WHAT NEEDS TO BE DONE:
Restate all entries word for word, minus pictures.

++++

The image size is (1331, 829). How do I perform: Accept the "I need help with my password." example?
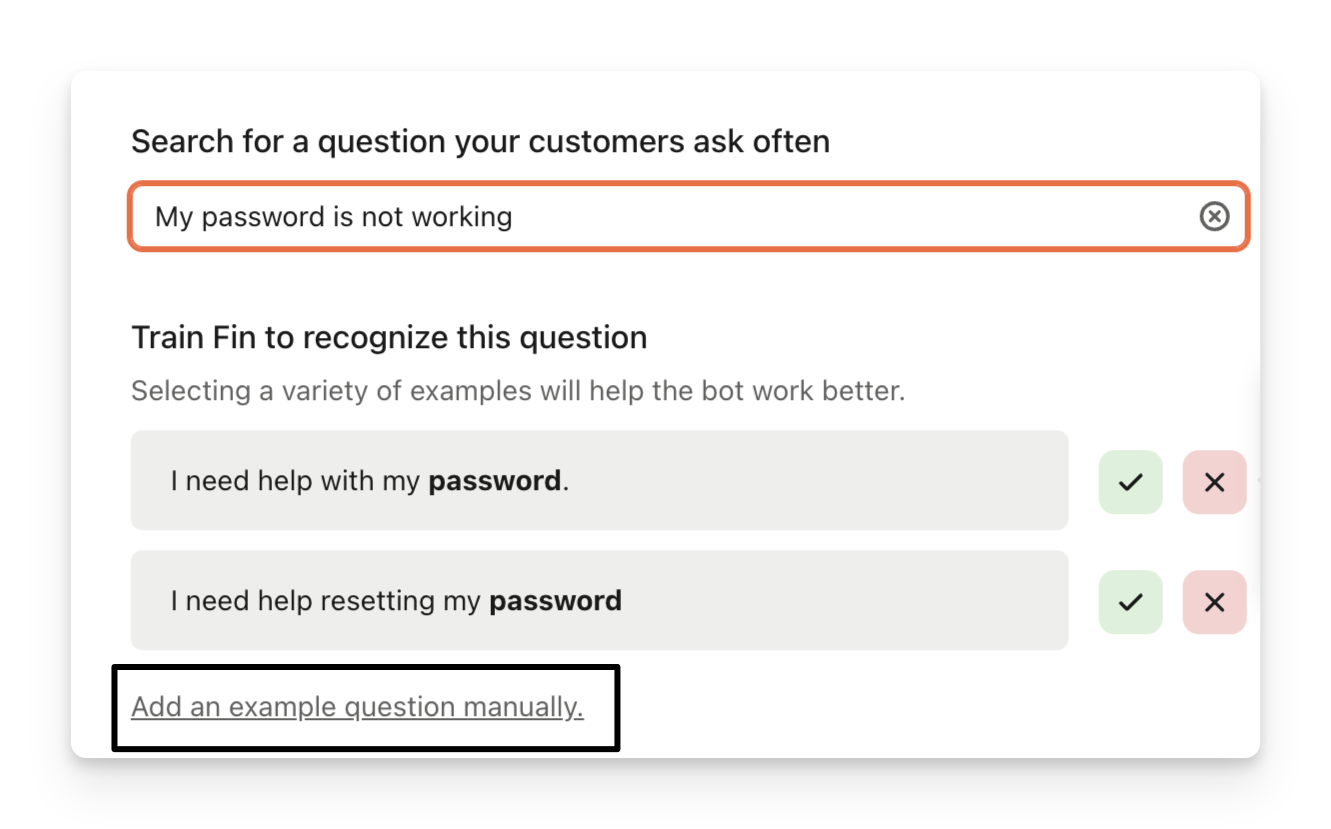1130,482
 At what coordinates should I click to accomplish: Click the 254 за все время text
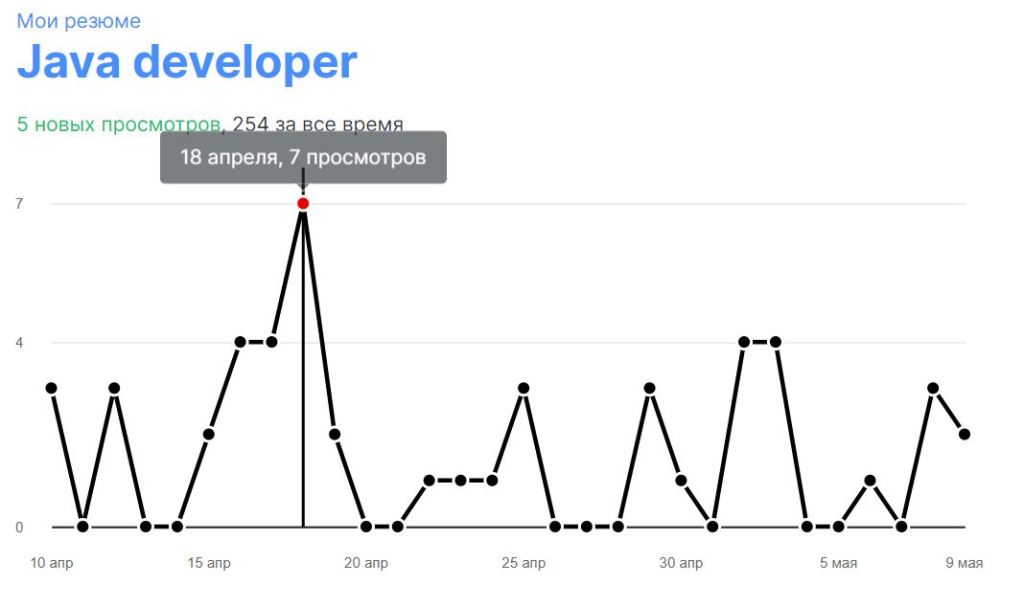318,125
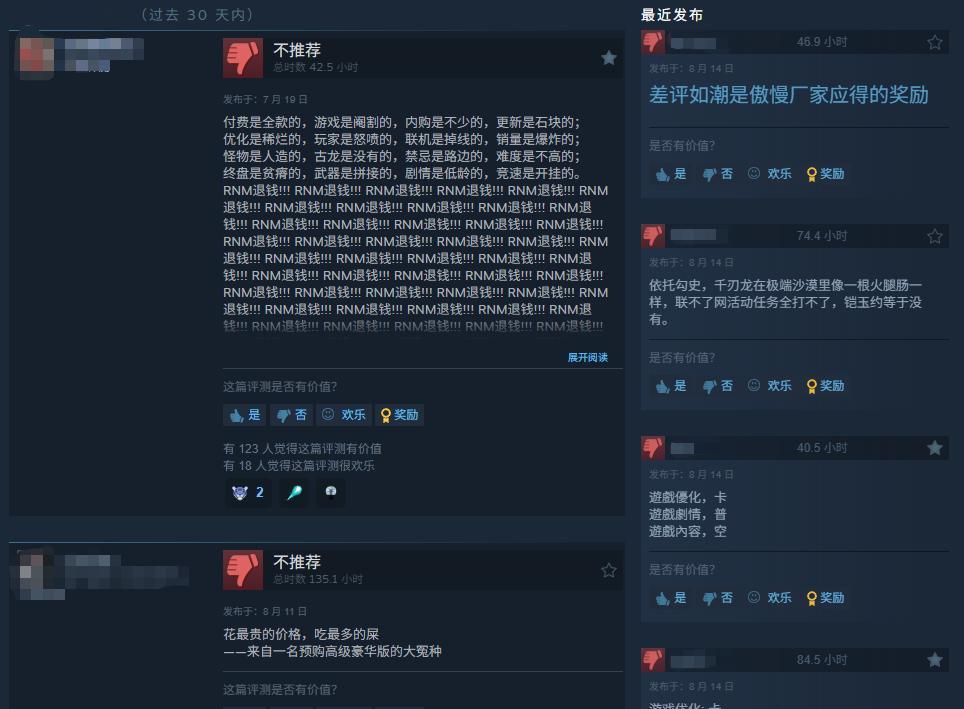The image size is (964, 709).
Task: Vote 否 on the 42.5 hour review
Action: pyautogui.click(x=291, y=415)
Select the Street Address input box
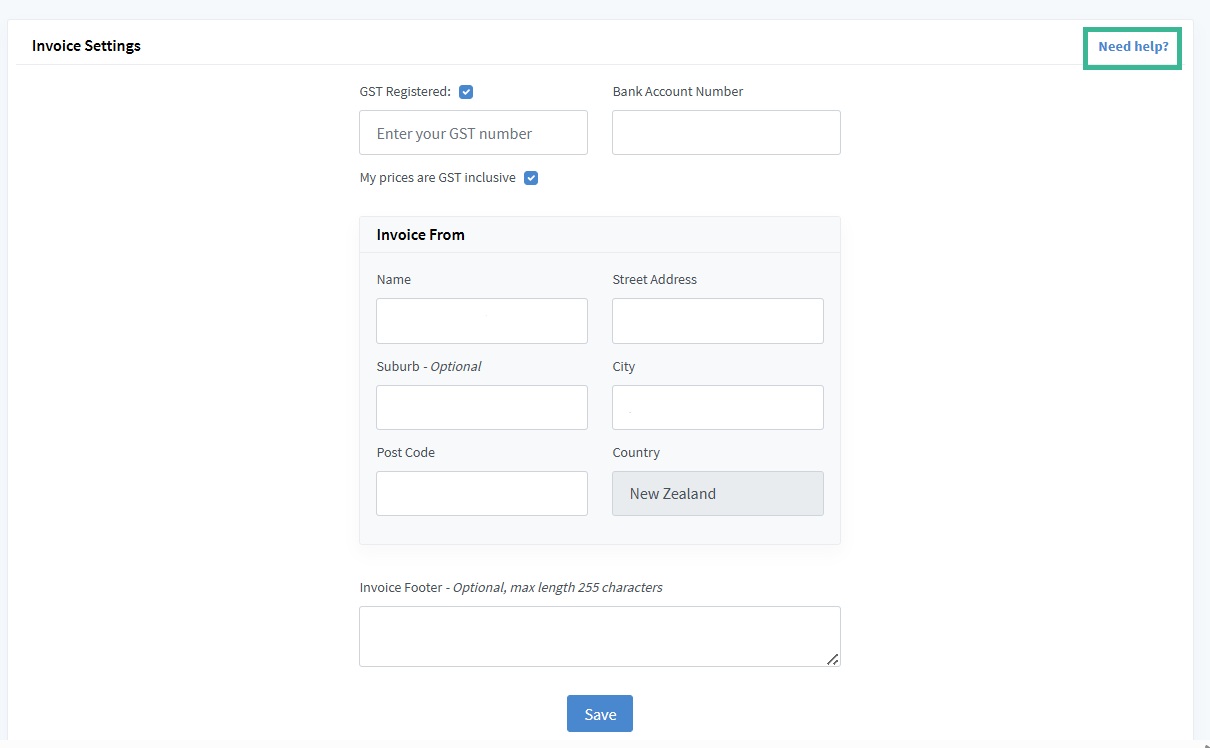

++++

ANSWER TO THIS TASK:
The image size is (1331, 829). How do I perform: Accept the "I need help with my password." example?
1130,482
 At what coordinates should I click to accomplish: Click the 254 за все время text
318,125
The image size is (964, 709).
Task: Vote 否 on the 42.5 hour review
Action: pyautogui.click(x=291, y=415)
Select the Street Address input box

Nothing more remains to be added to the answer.